By Christopher Harper
As a young reporter for Newsweek, I headed to Washington, D.C., during the administration of Jimmy Carter, the most ineffective president during my lifetime.
Almost every week, I was assigned to what became known as the Jimmy “f***-up” story. These missives included his administration’s failure to curb inflation rates and mortgage costs to problems with energy supplies and labor unions. At the end of the Carter administration, I reported on the biggest blunder of all: the Iran hostage crisis.
It’s taken a few months, but the comparison of Jimmy Carter and Joe Biden is finally creeping into the media.
In a column in The Hill, political operative Bill Schneider explained some of the similarities.
If Congress fails to pass the mega-buck omnibus bill to grant money to virtually every Democrat, Biden will look bad, Schneider argued. “Biden will look weak. Which is exactly the problem Carter had. Carter was called weak, ineffectual, and “’wishy-washy,’” Schneider wrote.
As history.com notes: “Despite Democratic majorities in the House and Senate, Congress blocked Carter’s proposal for welfare reform, as well as his proposal for a long-range energy program, a central focus of his administration. This difficult relationship with Congress meant that Carter was unable to convert his plans into legislation, despite his initial popularity.”
Sound familiar? But the comparisons of the ineffectiveness of Carter and Biden go much further than passing legislation.
Carter sent special forces to Iran to rescue the American hostages in the U.S. embassy in Iran. Two helicopters crashed in the desert, leaving soldiers dead and a public relations disaster for the country. The withdrawal from Afghanistan under Biden provided the same type of victory to our enemies and an embarrassment for the United States.
Carter managed to send inflation and mortgage rates skyrocketing in an economy that fell flat during his tenure. Although mortgage rates are staying relatively low so far under Biden, inflation is rampaging to its highest rate in years.
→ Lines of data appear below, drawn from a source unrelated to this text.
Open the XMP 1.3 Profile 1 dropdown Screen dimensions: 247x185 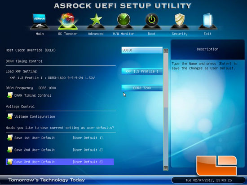point(142,71)
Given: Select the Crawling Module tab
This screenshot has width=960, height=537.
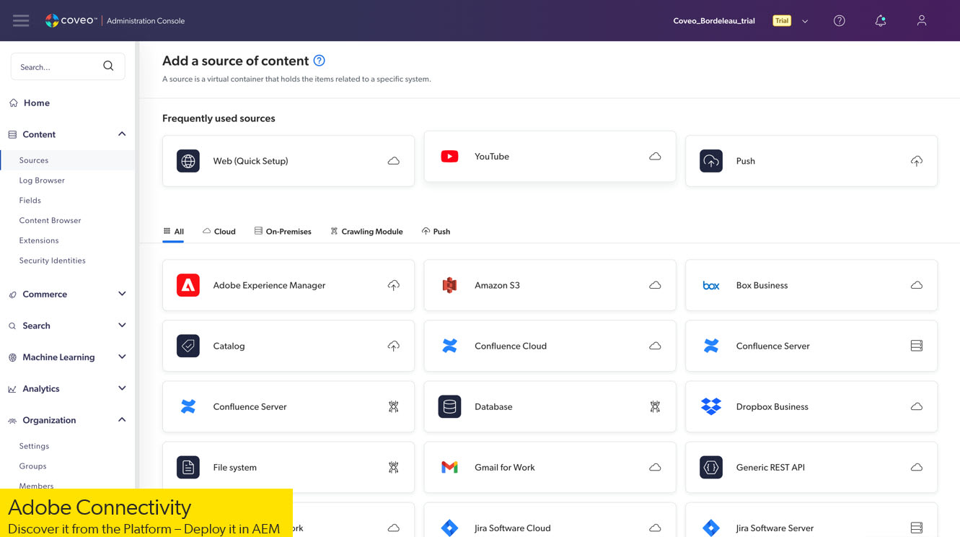Looking at the screenshot, I should click(x=366, y=231).
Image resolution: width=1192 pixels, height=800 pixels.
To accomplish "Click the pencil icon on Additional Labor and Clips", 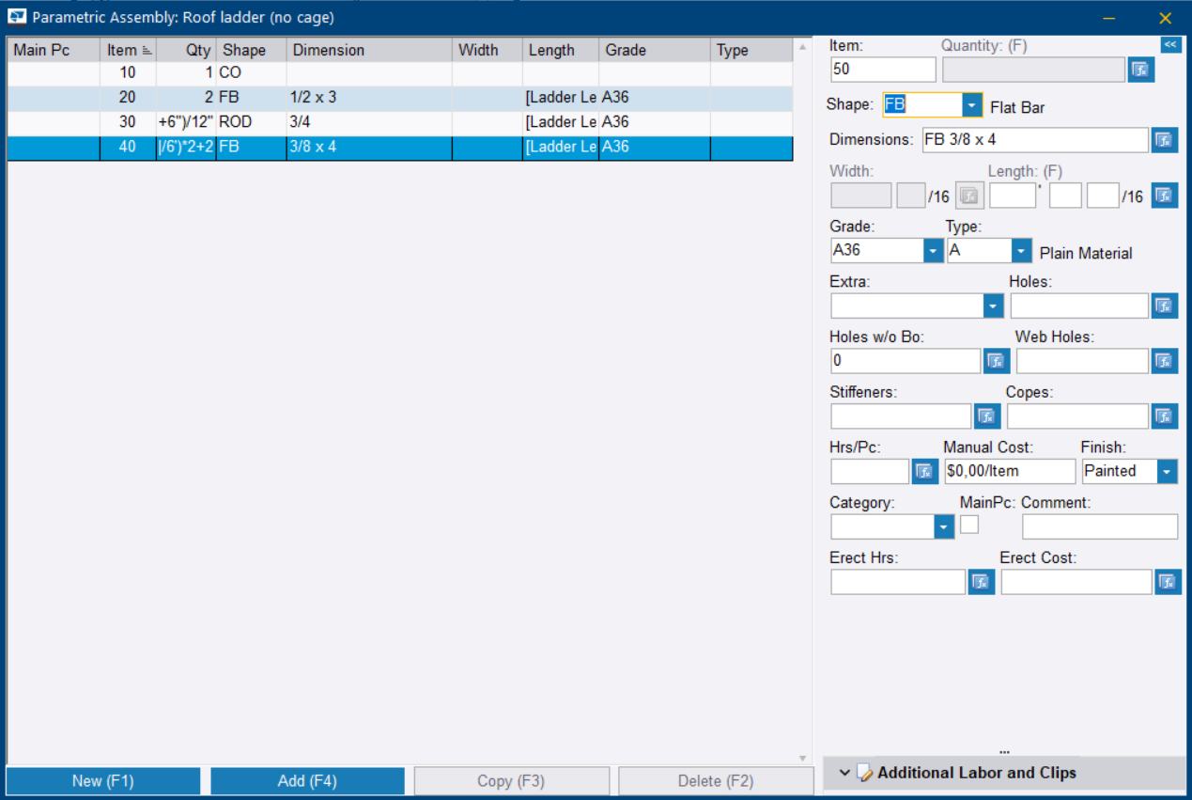I will point(865,773).
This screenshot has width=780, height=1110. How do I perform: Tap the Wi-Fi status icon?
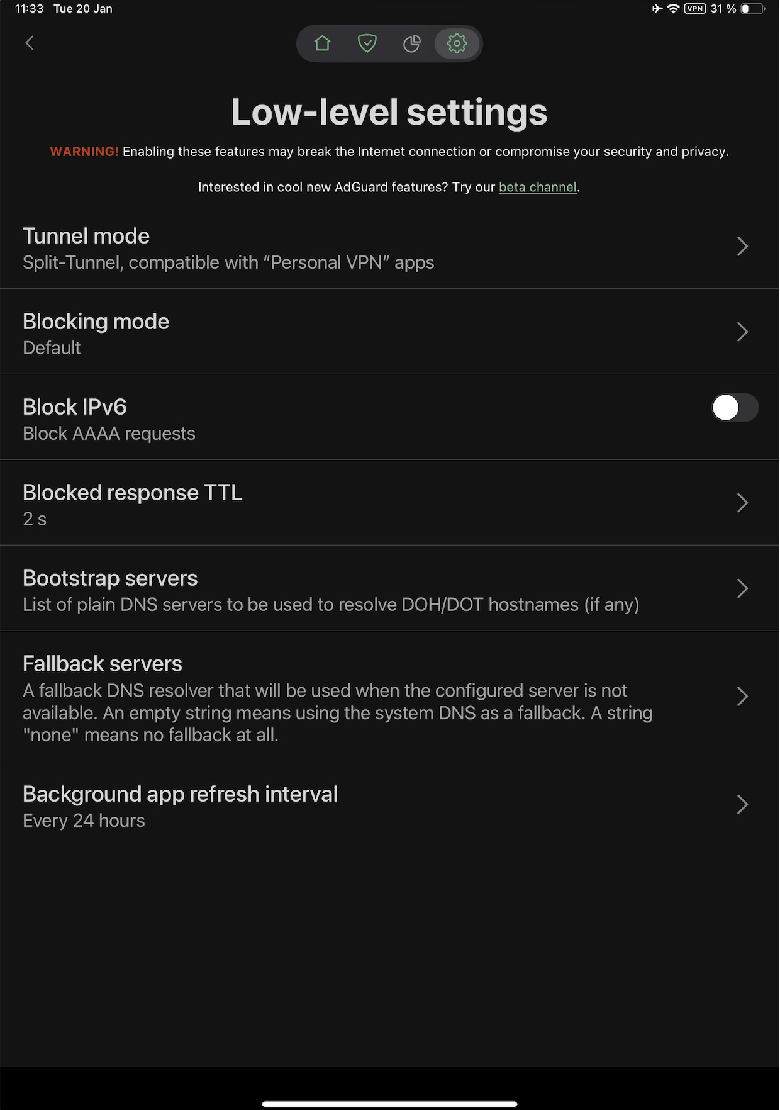tap(673, 9)
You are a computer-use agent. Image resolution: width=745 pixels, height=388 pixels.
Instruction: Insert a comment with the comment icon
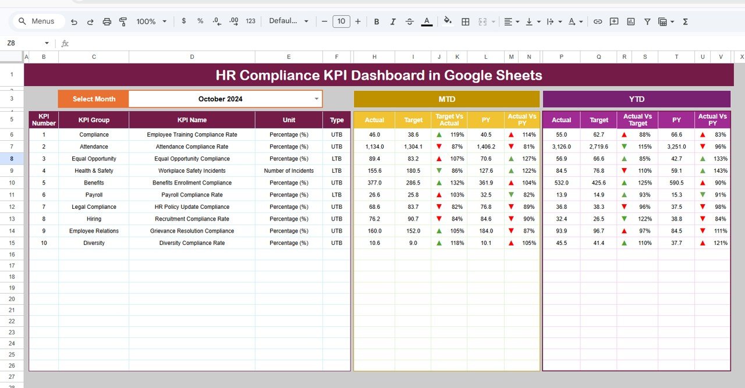pos(613,21)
For example, the Social Security Administration recently announced that the cost-of-living increase will reach nearly 6 percent, a rate that will only exacerbate the already-weakened retirement system.
Inflation at the supermarket and the gas pumps is worsening under Biden as it did under Carter.
Labor unions picketed coal mines, steel mills, postal offices, and many other businesses under Carter. Replace that unrest with strikes at hospitals, cereal makers, and equipment manufacturers under Biden.
Even the families of Carter and Biden have created embarrassment for the country. Carter’s brother Billy got drunk with the Georgia locals and hobnobbed with dictators like Muammar Gaddafi of Libya. Biden’s son Hunter disgraced himself with cocaine orgies and China hijinks.
There may be one significant difference between the two presidents. Carter was a pretty decent guy. I’m not so sure the same can be said about Biden.